When I run a query, what happens underneath? What takes time? Why does it take time? Why does Oracle cost so much, while open-source databases like PostgreSQL and MySQL are already so good — why bother paying for proprietary software? Why does PostgreSQL get fragmented, and should we use VACUUM? Why, when I DELETE a record, doesn’t the table size shrink? Once you understand what is really happening underneath, all of those questions become much clearer.

A little fundamentals

This is something you can easily search online, but I’ll repeat it here because it’s very important. In many database systems, the smallest physical unit of storage and processing is not an individual row, but a page or block. Each page/block is a fixed-size or near-fixed-size chunk of data, usually a few KB to a few tens of KB depending on the system. You can think of it like a sheet of paper, and each row is written on it.

When the database needs to read a row, it usually works with the entire page/block that contains that row, rather than reading just one line directly from disk. So query performance depends not only on the number of rows, but also on the number of pages/blocks that must be scanned, how the data is organized, and whether the data can be served from cache or must be loaded from disk into RAM first.

A query can be fast or slow largely because of its execution plan — that is, the way the database chooses to execute the statement. Different database systems use different algorithms to generate execution plans. The same SQL can be slow if the system chooses a full table scan, but much faster if it uses an index properly.

An index is usually a separate data structure, often a B-tree, that helps speed up access by storing sorted lookup values together with a pointer to the location of the page/block containing the data. In simple terms, an index is like the table of contents in a book: it doesn’t contain the full content, but it helps you find the right page/block much faster.

An index is not perfect, and it has a downside: the more indexes you add, the slower write operations (INSERT, DELETE, UPDATE) become, because the database has to update the corresponding index trees as well.

In PostgreSQL, if you run the following command, it will show the physical location of the row version within its table:

SELECT ctid, * FROM my_table;

In practice, databases often have caching mechanisms to avoid re-analyzing everything from scratch if a query or execution plan has already been used before. However, an old plan is not always the best one for every run, because the data and query conditions can change.
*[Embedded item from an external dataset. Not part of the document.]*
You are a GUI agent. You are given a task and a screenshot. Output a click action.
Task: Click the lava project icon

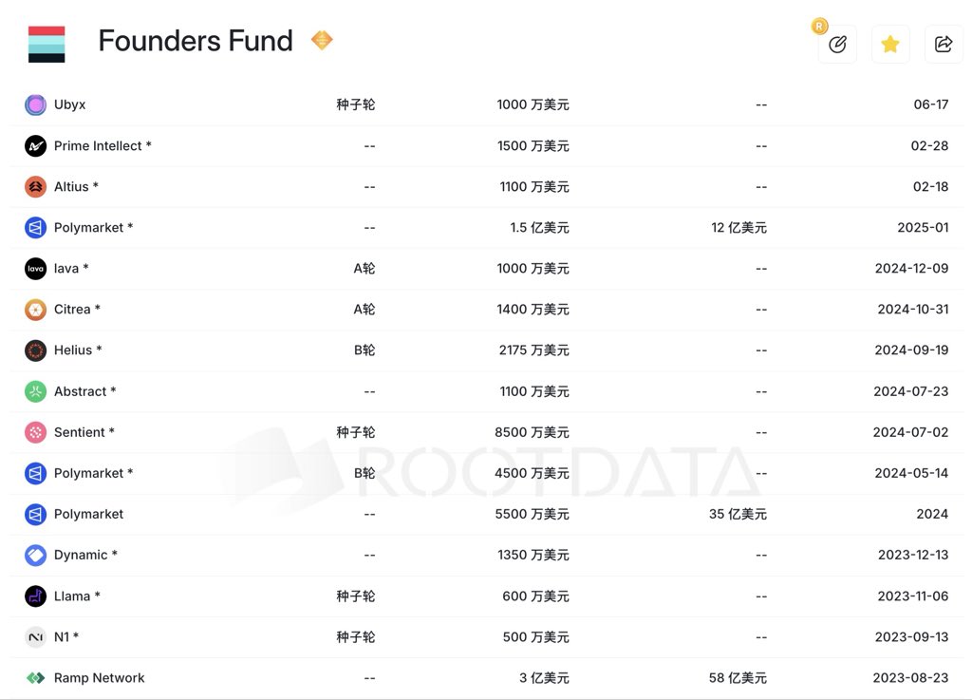click(x=35, y=269)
A query execution flow can be summarized like this:

Check the SQL syntax.
Check whether the table names, column names, and constraints are valid.
Check whether the execution plan already exists in cache.
- If yes, reuse it and move to step 4.
- If not, analyze all possible execution plans.
- Build the detailed execution steps.
Execute the SQL statement.
Return the result.

Among these steps, steps 3 and 4 are often the most time-consuming. In PostgreSQL, you can use the following command to inspect the execution plan, including the detailed steps and cost:

EXPLAIN (ANALYZE, BUFFERS) + Query

This command will show you:

Cost: the planner’s estimated cost.
Actual time: the real execution time.
Buffers / Shared hit / Shared read: how many pages were served from cache and how many had to be read from disk.

If you want to optimize a query, you should:

look at the execution plan,
check how many pages/blocks are being read,
see whether the indexes are reasonable,
and run the query for real instead of guessing whether it is slow or fast.

A bit deeper into bloat in PostgreSQL

MVCC mechanism

PostgreSQL uses MVCC (Multi-Version Concurrency Control) when handling UPDATE or DELETE, allowing multiple transactions to proceed concurrently without forcing readers and writers to wait for each other in most cases. Instead of modifying a row in place, when an UPDATE happens, PostgreSQL usually creates a new version of the row and keeps the old version for transactions that can still see it.

Thanks to that, each transaction sees a consistent snapshot of the data at the right point in time, so “reads are usually not blocked by writes”, and “writes are usually not blocked by reads”. This is one of the reasons PostgreSQL handles concurrent workloads quite well.

That said, saying “the reader never blocks the writer” and “the writer never blocks the reader” is too absolute. In reality, PostgreSQL still uses locking in some cases, such as conflicting updates on the same row, schema locks during operations like VACUUM FULL, or other special operations.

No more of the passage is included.